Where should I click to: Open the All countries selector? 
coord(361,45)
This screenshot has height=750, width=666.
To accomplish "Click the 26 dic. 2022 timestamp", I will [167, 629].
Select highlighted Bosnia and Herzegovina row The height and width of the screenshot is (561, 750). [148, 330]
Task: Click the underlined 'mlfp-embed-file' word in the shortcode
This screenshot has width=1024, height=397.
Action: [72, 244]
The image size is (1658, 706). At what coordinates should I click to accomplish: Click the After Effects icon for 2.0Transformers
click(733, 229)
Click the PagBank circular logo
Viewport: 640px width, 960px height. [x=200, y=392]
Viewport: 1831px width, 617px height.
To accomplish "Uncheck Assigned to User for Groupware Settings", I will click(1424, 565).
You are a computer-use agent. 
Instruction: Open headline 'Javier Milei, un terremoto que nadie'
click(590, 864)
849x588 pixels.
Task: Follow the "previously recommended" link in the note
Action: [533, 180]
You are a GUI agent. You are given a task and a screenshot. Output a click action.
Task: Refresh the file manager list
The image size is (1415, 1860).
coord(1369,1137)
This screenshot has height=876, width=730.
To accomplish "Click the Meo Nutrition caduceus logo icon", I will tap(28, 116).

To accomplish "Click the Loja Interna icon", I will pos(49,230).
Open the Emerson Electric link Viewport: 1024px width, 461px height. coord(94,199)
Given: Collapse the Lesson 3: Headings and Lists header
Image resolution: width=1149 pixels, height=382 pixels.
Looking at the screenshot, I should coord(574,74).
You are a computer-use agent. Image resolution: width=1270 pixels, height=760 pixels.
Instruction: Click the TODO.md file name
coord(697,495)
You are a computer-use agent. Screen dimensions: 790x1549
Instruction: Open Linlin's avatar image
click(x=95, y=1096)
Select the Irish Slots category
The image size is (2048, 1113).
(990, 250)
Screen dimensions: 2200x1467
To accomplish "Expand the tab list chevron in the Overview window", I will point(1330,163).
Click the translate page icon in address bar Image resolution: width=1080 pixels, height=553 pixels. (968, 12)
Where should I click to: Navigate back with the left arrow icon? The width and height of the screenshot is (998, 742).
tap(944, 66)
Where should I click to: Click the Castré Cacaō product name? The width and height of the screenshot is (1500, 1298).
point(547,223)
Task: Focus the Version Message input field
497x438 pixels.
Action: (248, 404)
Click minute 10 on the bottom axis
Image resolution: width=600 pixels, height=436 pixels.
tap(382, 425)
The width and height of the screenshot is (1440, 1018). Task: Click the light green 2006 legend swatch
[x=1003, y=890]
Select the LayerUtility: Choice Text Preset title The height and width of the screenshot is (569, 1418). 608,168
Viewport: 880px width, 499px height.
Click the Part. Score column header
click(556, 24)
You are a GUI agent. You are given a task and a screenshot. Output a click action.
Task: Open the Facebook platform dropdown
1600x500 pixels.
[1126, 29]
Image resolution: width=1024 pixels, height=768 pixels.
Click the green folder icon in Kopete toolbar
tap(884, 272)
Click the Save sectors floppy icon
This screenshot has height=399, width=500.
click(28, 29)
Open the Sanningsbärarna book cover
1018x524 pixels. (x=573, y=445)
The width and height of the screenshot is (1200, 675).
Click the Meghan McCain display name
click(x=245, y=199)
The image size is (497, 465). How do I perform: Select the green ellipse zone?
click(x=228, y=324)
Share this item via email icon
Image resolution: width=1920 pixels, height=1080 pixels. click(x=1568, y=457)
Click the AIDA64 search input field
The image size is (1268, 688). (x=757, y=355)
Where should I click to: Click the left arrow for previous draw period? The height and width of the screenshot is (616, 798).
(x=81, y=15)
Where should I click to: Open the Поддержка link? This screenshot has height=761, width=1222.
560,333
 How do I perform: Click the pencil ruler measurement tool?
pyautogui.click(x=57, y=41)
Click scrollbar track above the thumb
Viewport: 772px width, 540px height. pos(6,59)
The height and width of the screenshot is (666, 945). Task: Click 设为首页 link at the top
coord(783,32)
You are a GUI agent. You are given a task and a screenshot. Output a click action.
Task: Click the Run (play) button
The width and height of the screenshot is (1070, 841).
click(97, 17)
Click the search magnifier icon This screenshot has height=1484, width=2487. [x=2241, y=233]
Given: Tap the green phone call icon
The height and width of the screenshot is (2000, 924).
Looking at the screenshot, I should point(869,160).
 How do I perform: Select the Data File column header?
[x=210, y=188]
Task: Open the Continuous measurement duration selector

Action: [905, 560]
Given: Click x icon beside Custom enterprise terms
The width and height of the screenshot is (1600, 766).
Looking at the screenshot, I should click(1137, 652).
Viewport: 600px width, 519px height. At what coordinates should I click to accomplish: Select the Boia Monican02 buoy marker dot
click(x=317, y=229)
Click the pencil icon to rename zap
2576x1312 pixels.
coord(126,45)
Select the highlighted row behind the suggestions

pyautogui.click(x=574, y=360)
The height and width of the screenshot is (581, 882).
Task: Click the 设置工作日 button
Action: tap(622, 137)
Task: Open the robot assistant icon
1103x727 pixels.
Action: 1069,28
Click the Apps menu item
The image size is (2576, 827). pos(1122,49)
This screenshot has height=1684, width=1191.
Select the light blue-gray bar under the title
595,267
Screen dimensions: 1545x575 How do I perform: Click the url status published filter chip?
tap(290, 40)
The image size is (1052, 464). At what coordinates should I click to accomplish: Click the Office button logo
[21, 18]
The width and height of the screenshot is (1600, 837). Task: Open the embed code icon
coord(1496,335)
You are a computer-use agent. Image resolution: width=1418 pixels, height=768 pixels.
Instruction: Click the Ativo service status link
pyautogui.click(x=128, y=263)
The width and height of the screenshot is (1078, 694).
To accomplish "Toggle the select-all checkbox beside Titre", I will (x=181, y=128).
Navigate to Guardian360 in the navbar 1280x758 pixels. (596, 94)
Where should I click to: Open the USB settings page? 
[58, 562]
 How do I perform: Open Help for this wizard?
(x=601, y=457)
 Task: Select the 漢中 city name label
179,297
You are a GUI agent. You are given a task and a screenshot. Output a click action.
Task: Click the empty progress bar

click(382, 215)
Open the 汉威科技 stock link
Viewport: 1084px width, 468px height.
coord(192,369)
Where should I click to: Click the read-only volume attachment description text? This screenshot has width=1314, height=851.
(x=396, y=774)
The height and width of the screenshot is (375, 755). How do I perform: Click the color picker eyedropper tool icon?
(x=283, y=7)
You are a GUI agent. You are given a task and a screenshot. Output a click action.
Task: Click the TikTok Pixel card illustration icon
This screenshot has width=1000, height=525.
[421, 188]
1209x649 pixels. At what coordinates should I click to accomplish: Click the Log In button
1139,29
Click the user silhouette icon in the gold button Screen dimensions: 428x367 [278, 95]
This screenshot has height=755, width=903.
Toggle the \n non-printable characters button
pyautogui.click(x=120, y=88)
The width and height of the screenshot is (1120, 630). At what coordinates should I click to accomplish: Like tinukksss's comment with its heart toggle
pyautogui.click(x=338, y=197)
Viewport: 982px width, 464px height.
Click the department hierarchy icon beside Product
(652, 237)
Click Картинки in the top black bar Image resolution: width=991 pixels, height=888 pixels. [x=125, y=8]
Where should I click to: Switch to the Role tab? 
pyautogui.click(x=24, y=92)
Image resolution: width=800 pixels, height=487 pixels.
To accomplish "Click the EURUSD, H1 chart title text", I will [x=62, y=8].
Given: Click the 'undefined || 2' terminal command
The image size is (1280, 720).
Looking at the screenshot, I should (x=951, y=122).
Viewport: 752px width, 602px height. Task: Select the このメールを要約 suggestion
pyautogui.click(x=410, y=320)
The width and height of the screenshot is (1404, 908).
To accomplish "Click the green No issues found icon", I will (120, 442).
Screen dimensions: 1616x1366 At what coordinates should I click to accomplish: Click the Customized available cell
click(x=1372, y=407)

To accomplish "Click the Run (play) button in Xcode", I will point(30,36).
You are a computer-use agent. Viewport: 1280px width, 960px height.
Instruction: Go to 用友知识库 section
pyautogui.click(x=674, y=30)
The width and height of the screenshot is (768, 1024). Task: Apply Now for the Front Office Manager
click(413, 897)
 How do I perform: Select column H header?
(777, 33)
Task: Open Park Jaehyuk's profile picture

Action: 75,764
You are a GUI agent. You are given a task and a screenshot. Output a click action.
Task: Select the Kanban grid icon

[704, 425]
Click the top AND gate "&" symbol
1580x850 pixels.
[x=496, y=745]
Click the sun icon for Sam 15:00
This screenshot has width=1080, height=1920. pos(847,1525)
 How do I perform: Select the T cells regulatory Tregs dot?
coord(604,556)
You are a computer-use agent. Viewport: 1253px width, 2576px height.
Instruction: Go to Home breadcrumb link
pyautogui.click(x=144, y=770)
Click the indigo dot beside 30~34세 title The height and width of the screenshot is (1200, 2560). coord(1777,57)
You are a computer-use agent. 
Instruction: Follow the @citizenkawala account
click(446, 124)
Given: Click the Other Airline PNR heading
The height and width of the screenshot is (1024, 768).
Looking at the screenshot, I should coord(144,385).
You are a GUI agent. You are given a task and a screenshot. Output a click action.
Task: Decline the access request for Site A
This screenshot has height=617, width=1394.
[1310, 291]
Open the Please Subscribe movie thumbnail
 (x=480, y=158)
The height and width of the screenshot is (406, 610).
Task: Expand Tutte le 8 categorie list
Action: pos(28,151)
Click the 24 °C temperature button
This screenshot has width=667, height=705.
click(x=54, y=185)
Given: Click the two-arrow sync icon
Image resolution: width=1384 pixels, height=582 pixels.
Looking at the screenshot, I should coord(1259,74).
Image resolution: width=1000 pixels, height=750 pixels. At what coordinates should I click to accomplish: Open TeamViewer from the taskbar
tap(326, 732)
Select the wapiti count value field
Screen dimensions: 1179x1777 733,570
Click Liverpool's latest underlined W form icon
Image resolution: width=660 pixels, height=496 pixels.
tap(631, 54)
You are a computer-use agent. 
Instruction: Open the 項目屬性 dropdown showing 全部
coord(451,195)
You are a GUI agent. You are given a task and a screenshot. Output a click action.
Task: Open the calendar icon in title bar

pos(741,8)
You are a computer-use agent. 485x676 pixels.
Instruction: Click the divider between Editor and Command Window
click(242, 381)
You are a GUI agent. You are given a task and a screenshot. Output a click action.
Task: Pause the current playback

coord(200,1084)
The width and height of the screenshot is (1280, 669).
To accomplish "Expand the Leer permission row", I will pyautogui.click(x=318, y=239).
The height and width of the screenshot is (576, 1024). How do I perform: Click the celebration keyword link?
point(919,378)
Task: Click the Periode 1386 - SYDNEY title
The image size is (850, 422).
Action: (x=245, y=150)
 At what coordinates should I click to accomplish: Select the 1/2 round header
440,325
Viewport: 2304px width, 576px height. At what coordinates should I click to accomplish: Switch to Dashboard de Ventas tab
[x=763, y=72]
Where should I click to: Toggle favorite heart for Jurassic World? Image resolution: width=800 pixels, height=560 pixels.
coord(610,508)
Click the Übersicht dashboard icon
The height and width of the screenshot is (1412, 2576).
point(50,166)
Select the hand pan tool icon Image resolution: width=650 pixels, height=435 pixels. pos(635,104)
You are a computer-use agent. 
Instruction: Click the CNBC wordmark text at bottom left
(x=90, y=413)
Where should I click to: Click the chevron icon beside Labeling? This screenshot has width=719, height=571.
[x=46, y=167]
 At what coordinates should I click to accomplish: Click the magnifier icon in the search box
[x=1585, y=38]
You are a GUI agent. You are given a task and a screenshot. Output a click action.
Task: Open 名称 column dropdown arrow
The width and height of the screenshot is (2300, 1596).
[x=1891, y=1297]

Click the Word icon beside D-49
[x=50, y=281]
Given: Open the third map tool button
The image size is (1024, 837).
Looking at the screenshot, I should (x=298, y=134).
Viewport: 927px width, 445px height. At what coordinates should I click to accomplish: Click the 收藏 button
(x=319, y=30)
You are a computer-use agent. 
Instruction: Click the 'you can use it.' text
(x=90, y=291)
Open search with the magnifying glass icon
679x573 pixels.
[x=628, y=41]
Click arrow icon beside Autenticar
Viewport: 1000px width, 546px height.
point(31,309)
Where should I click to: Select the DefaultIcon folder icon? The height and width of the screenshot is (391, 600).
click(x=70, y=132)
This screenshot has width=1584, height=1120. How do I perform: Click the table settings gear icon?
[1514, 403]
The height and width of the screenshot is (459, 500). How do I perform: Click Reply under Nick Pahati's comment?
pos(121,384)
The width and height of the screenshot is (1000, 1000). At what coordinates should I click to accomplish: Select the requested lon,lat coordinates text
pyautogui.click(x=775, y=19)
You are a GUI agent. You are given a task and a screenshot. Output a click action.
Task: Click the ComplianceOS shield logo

----

Everything from the line containing "Task: Select the Kanban grid icon" through the line containing "You are a computer-use agent. Viewport: 1253px" in the material above should be retyped exactly, both ends included, and nothing more.

## Task output
Task: Select the Kanban grid icon

[704, 425]
Click the top AND gate "&" symbol
1580x850 pixels.
[x=496, y=745]
Click the sun icon for Sam 15:00
This screenshot has width=1080, height=1920. pos(847,1525)
 How do I perform: Select the T cells regulatory Tregs dot?
coord(604,556)
You are a computer-use agent. Viewport: 1253px width, 2576px height.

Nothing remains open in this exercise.